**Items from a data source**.
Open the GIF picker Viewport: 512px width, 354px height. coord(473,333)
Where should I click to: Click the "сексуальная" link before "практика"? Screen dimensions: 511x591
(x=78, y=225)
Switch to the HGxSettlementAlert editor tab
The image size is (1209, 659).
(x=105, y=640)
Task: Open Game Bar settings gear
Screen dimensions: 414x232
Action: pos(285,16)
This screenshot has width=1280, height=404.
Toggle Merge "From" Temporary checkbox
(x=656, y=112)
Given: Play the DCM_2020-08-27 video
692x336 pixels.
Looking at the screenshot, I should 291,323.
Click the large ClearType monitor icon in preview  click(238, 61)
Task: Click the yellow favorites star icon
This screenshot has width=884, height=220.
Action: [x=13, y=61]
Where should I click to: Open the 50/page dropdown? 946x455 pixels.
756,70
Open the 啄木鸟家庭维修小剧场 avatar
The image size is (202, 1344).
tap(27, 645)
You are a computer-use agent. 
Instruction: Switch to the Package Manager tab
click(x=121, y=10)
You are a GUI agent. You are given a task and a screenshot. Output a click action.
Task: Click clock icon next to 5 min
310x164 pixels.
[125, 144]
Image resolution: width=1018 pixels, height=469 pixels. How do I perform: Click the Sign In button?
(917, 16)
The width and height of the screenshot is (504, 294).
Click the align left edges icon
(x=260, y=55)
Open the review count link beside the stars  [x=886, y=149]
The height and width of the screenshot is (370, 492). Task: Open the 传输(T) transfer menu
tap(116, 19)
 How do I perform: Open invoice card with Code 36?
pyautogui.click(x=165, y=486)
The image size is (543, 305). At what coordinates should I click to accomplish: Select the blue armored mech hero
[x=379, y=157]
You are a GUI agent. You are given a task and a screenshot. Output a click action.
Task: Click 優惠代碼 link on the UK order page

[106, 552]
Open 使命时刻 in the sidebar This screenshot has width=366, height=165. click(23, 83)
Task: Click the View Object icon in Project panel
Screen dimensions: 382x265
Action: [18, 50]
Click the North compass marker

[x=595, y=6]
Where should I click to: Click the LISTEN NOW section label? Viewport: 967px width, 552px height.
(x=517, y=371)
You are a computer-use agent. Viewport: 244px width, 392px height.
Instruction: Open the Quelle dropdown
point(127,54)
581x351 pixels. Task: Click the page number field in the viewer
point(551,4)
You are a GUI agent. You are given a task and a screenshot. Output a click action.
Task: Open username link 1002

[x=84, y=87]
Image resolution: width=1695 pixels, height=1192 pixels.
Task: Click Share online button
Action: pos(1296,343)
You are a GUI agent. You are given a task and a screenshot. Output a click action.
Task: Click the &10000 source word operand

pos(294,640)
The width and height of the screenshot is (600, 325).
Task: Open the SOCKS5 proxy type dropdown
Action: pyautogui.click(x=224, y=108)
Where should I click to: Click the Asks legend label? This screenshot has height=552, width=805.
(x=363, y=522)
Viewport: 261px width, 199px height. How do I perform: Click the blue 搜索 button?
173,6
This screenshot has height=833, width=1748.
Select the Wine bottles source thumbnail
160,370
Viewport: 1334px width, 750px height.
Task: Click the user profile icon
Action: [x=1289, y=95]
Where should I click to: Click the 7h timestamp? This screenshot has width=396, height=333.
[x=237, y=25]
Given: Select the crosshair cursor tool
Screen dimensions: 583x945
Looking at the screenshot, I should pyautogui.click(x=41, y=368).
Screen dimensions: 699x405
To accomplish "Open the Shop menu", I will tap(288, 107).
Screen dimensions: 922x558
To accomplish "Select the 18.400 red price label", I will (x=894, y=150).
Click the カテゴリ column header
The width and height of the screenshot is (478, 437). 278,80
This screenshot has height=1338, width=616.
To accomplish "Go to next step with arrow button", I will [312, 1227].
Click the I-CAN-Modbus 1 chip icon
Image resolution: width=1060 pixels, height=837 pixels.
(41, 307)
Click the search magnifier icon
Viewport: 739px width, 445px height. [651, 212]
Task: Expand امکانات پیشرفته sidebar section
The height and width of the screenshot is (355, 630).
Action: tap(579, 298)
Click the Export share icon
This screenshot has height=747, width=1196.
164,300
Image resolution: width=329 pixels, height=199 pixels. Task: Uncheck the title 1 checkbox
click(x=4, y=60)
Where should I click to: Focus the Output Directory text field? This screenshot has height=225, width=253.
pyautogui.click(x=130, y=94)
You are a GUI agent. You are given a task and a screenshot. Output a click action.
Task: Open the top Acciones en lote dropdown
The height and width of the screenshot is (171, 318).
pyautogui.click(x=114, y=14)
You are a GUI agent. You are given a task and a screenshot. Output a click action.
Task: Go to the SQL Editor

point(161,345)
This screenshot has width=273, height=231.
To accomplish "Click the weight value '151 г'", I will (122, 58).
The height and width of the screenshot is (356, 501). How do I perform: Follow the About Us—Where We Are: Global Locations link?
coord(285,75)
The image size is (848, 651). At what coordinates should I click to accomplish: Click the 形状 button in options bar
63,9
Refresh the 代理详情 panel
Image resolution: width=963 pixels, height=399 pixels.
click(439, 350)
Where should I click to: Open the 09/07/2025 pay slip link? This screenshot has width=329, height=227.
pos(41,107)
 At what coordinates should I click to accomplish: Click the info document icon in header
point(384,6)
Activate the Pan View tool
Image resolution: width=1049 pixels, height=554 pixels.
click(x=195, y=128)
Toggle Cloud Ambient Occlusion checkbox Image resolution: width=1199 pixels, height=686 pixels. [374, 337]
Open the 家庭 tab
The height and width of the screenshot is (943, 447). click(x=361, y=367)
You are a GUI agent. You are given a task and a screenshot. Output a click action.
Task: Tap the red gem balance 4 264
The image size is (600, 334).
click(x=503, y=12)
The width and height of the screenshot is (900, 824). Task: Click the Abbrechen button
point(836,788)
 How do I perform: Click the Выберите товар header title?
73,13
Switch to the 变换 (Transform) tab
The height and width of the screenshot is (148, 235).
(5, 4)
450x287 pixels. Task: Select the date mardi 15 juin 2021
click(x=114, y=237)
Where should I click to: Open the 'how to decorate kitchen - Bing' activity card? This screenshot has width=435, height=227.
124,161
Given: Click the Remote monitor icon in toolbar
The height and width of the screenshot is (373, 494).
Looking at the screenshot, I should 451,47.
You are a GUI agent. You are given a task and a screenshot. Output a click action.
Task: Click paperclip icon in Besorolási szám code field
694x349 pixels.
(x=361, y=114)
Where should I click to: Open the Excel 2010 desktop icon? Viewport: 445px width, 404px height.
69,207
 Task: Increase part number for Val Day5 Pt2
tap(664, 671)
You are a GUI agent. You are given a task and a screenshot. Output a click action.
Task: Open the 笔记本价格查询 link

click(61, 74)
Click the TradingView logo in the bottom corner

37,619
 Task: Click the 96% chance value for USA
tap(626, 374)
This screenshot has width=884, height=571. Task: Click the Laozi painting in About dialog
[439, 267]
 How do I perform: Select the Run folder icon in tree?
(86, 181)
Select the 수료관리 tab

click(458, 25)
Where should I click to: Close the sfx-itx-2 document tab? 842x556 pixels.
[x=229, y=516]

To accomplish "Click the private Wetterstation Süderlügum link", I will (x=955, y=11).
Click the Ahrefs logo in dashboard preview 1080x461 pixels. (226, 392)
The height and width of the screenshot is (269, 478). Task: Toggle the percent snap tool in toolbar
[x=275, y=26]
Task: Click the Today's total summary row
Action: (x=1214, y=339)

**Problem details**. Go through the records line by line, and copy each line that holds the string "will".

**Answer section**.
To accomplish "Open the Shop menu", I will tap(288, 107).
To accomplish "Select the 18.400 red price label", I will (x=894, y=150).
To accomplish "Go to next step with arrow button", I will [312, 1227].
To accomplish "Click the weight value '151 г'", I will (122, 58).
To accomplish "Click the private Wetterstation Süderlügum link", I will (x=955, y=11).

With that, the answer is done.